我目前正在从我的脚本生成大约100个文件,我想迭代一遍 这些文件分二十批,并通过另一个脚本执行,然后在完成后删除文件(清理)我相信GNU Parallel可以做到这一点,但我不确定如何做到这一点?

# test if files exists and run
if [ "$(ls -A ${base_dir}/schedule)" ]; then

    while [ "$(ls -A ${base_dir}/schedule)" ]; do

        # current run of 20 files
        batch=`ls ${base_dir}/schedule | head -n 20`

        # parallel run on 4 processors
        parallel -j4 ./script.sh ${batch} ::: {1..20}

        # cleanup
        for file in "${batch}"; do
            rm "${base_dir}/schedule/${file}"
        done

    done
fi

预期输出将类似于

# running first batch of twenty
 ./scipt.sh 1466-10389-data.nfo # after file has finished, rm 1466-10389-data.nfo
 ./scipt.sh 1466-10709-data.nfo # etc
 ./scipt.sh 1466-11230-data.nfo # etc
 ./scipt.sh 1466-11739-data.nfo
 ./scipt.sh 1466-11752-data.nfo
 ./scipt.sh 1466-13074-data.nfo
 ./scipt.sh 1466-14009-data.nfo
 ./scipt.sh 1466-1402-data.nfo
 ./scipt.sh 1466-14401-data.nfo
 ./scipt.sh 1466-14535-data.nfo
 ./scipt.sh 1466-1588-data.nfo
 ./scipt.sh 1466-17012-data.nfo
 ./scipt.sh 1466-17611-data.nfo
 ./scipt.sh 1466-18688-data.nfo
 ./scipt.sh 1466-19469-data.nfo
 ./scipt.sh 1466-19503-data.nfo
 ./scipt.sh 1466-21044-data.nfo
 ./scipt.sh 1466-21819-data.nfo
 ./scipt.sh 1466-22325-data.nfo
 ./scipt.sh 1466-23437-data.nfo

# wait till all are finished, OR queue up next file so  all times
# twenty files are running at until the directory is empty

2 个答案:

答案 0 :(得分:1)

如果我理解你想要做什么,并且如果schedule中的文件没有被连续创建,那么脚本可以替换为这两行(未经测试)

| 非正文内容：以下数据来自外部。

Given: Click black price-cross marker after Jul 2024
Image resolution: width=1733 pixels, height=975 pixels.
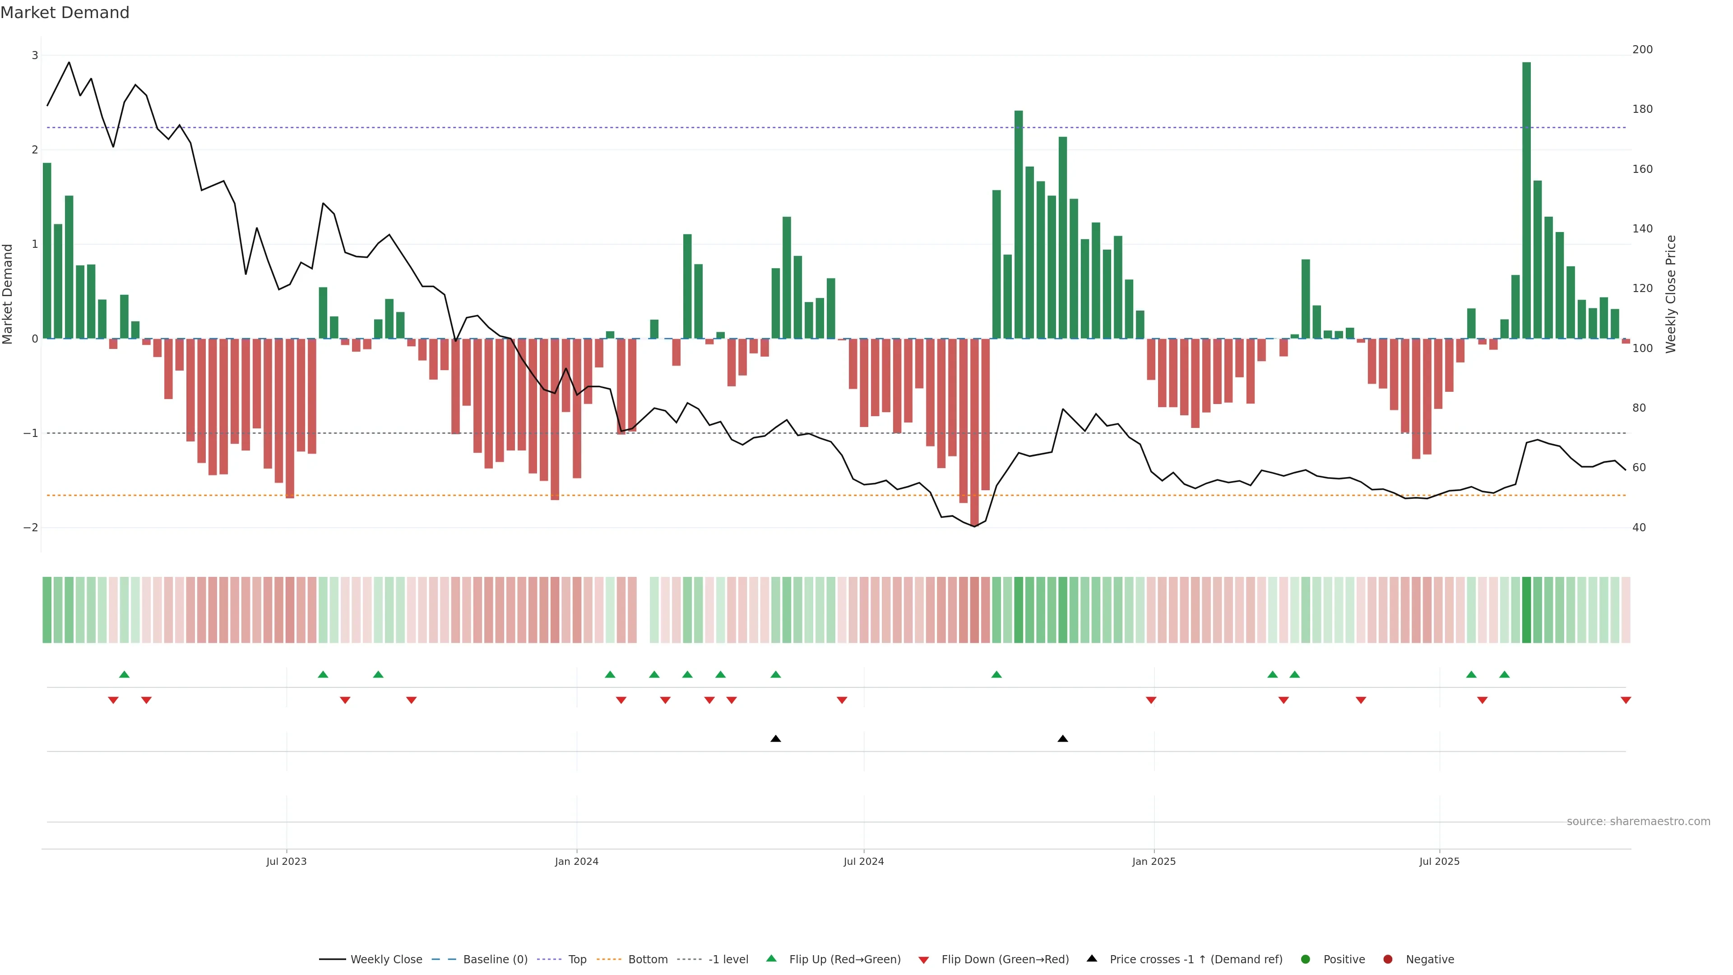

ls -A ${base_dir}/schedule | xargs -n 1 -P 4 ./script.sh 
rm "${base_dir}/schedule/*"

答案 1 :(得分:1)

我的猜测是你想要并行运行20个脚本:

ls -A ${base_dir}/schedule | parallel -j20 ./script.sh {/}\; rm {}

你的while循环让我有点困惑:是否需要,因为你运行时可能会添加更多文件?如果是这样,你需要添加while循环:

while [ "$(ls -A ${base_dir}/schedule)" ]; do
  ls -A ${base_dir}/schedule | parallel -j20 ./script.sh {/}\; rm {}
done

完成教程http://www.gnu.org/software/parallel/parallel_tutorial.html您的命令行会爱你。